Our resident solar energy guru John Perlin asked five years ago if Archimedes had solved our (pre-fracking) energy crisis. His question arose from the promise of a very basic technology—curved shiny surfaces, basically—that concentrates solar rays to boil oil or even salt to “fuel” steam-powered turbines. (And molten salt can also store its heat for weeks, which further debunks the canard that solar can only provide electricity on bright, sunny days.)
Like so many promising technologies, Perlin explained, solar concentration arose from the military. Drawing from a pre-DARPA lab, to be sure, Archimedes (allegedly) weaponzied nice, friendly renewable energy, using curved bronze mirrors to burn up an unfriendly Roman fleet during the Second Punic War. Here’s how a 12th-century translator depicted the climactic, if apocryphal, event:
When Marcellus withdrew them [his ships] a bow-shot, the old man [Archimedes] constructed a kind of hexagonal mirror, and at an interval proportionate to the size of the mirror he set similar small mirrors with four edges, moved by links and by a form of hinge, and made it the centre of the sun's beams—its noon-tide beam, whether in summer or in mid-winter. Afterwards, when the beams were reflected in the mirror, a fearful kindling of fire was raised in the ships, and at the distance of a bow-shot he turned them into ashes. In this way did the old man prevail over Marcellus with his weapons.
It was an attractive (and sustainable) tale that drew many putative imitators, whether geometricians or generals. Still, modern attempts to replicate this feat have fallen flat, although back in 1747 George Louis LeClerc did fry a model ship in Paris.

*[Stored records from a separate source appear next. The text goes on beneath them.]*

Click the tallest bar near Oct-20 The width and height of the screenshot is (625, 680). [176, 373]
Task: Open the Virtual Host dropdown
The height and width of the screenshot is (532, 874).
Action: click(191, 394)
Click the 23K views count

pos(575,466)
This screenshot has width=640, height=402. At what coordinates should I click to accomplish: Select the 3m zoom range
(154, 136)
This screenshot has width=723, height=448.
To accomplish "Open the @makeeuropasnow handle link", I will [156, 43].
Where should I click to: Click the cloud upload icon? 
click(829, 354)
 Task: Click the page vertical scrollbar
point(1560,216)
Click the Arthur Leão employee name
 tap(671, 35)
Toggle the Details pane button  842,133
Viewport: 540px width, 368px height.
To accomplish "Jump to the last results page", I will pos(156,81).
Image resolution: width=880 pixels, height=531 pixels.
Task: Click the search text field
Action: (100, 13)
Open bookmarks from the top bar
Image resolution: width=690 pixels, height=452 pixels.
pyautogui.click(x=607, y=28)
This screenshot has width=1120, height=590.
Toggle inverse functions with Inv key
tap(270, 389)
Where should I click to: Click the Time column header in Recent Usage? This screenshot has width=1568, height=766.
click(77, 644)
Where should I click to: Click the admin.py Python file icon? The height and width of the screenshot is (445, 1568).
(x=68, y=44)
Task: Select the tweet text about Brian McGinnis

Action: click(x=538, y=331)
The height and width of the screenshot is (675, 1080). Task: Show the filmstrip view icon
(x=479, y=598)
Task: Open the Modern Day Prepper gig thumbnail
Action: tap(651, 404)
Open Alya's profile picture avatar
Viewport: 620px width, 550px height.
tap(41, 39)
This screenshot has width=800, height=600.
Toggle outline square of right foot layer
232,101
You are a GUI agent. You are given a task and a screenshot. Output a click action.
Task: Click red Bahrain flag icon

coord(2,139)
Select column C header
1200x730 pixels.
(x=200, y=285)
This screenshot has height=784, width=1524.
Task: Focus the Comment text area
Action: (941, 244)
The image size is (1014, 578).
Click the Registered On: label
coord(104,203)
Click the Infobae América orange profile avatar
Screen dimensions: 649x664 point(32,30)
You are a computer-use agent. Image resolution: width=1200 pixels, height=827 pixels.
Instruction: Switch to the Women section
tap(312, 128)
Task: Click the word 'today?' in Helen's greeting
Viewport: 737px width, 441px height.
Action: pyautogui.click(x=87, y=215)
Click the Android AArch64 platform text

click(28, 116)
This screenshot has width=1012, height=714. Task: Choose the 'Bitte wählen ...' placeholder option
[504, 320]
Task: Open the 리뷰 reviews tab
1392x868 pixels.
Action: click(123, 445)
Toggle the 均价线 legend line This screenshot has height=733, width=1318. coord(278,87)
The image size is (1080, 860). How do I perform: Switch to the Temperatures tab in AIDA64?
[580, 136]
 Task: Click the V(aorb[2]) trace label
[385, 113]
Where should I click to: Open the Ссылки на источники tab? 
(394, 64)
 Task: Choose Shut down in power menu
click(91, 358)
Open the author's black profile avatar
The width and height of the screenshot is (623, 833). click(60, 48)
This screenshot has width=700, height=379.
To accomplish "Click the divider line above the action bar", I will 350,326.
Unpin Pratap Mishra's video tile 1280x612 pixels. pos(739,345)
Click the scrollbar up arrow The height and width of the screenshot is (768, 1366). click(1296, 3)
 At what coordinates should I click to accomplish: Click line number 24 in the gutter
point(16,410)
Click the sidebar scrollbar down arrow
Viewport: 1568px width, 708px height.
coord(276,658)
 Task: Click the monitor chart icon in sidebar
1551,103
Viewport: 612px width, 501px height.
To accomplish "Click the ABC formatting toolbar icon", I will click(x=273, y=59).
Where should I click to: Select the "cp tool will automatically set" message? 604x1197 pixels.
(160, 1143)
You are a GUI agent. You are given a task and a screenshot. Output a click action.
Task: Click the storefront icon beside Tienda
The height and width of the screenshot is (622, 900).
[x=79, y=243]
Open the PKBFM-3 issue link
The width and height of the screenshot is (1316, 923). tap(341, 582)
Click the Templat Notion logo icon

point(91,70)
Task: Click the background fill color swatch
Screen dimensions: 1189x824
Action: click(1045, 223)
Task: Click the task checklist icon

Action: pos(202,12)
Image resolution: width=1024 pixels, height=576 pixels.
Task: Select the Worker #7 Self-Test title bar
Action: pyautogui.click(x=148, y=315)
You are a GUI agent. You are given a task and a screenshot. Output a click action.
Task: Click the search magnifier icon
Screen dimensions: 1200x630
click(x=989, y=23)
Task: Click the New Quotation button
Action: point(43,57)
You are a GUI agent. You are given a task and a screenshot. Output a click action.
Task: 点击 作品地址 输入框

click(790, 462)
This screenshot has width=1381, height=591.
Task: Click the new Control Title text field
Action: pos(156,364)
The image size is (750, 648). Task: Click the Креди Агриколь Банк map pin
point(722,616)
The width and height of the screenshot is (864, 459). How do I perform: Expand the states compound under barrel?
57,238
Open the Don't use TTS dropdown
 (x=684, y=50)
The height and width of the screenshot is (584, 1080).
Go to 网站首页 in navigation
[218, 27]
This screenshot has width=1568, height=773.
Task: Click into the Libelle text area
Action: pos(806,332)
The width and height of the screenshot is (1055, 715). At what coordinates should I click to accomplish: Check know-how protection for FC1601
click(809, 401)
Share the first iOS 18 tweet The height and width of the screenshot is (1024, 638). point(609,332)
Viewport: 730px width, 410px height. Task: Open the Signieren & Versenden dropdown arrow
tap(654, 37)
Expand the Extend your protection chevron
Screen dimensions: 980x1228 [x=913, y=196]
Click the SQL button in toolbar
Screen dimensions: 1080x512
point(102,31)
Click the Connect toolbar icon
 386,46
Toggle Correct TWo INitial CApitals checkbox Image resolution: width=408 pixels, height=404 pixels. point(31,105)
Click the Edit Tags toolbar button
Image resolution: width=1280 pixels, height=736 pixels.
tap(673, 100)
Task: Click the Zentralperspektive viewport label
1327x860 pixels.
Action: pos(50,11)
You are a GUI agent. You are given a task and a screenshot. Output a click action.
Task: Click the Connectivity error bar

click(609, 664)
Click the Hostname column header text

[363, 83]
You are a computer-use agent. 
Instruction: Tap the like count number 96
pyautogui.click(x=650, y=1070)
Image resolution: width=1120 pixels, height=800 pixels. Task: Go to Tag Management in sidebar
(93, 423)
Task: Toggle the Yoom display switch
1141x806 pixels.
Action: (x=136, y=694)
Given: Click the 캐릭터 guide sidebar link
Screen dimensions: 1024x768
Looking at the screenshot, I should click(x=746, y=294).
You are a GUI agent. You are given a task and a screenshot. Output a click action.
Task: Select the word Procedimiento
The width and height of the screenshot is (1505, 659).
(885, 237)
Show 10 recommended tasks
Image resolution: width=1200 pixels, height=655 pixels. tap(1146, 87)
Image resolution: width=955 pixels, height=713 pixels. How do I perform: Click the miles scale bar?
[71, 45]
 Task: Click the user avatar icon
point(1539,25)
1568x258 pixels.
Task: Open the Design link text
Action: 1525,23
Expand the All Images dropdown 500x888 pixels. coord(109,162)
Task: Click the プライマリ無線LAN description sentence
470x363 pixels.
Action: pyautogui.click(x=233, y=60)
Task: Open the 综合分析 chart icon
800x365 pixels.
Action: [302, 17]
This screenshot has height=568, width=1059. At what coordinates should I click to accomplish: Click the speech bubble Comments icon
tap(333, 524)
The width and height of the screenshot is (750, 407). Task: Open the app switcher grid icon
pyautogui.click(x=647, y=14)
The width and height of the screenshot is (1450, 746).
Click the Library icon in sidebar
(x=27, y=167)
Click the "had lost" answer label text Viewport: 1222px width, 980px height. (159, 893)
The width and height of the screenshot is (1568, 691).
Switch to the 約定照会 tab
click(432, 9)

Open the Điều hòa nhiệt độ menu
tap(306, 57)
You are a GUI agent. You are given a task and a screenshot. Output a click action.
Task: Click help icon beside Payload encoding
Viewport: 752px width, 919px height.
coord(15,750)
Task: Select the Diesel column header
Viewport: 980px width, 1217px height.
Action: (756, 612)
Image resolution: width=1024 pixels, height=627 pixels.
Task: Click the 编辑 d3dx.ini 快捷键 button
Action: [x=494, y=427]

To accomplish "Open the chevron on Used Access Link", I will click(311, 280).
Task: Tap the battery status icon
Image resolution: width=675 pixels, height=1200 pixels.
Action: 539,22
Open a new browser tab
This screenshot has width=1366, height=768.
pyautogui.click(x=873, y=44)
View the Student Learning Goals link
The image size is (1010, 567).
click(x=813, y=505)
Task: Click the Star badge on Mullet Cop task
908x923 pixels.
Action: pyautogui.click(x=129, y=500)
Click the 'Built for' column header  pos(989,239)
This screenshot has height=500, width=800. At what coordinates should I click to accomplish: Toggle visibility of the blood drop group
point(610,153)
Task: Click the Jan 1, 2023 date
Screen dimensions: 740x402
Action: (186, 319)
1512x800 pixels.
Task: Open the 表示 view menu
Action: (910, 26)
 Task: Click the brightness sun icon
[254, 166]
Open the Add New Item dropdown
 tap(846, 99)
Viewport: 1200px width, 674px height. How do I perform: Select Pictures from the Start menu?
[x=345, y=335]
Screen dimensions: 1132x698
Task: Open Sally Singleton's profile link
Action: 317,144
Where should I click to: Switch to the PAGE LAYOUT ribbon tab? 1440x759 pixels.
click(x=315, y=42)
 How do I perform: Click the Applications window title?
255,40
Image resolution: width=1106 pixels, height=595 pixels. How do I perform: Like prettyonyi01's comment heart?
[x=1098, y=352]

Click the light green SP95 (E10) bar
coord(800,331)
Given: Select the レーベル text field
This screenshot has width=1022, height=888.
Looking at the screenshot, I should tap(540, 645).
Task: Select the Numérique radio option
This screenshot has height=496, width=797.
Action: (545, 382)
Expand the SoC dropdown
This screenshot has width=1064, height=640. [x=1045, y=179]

But some architects working on London’s Canary Wharf have given a boost to the true believers, creating a giant concave reflector that can shoot a beam hot enough to melt a Jaguar. A 37-story building originally dubbed the Walkie-Talkie (and now the Walkie-Scorchie) focused enough solar energy to cause £1,000 of damage to the Jag, plus other vehicles that were parked at just the right spot—and a doormat to the Re Style barbers. As Ali Akay perceptively explained to the, ahem, Mirror, "Customers are not going to come in if there is a fire in the front of the door."
"Fundamentally it's reflection,” Chris Shepherd of the Institute of Physics told the BBC. “If a building creates enough of a curve with a series of flat windows, which act like mirrors, the reflections all converge at one point, focusing and concentrating the light.”
The building isn’t yet finished, giving builders a chance to remedy the situation—which they say depends on a rather precise position of the sun that will only recur a few weeks out of the year.
These aren’t the first buildings providing a hot time in the old town tonight. Frank Gehry’s curvy, stainless-steel clad Walt Disney Concert Hall heated up condos across the street on sunny afternoons, turning local residents’ hoped-for mid-day views into eye-melting glare. And the Walkie-Talkie’s own architect, Rafael Viñoly, was responsible for Vegas’ Vdara hotel, which parboiled some poolside guests. A personal injury attorney likened the noontime blast to a “death ray,” which might have warmed the heart of Archimedes had it instead occurred at, say Caesar’s Palace....
There is one building, though, that might want to embrace this old/new architectural feature: the Pentagon.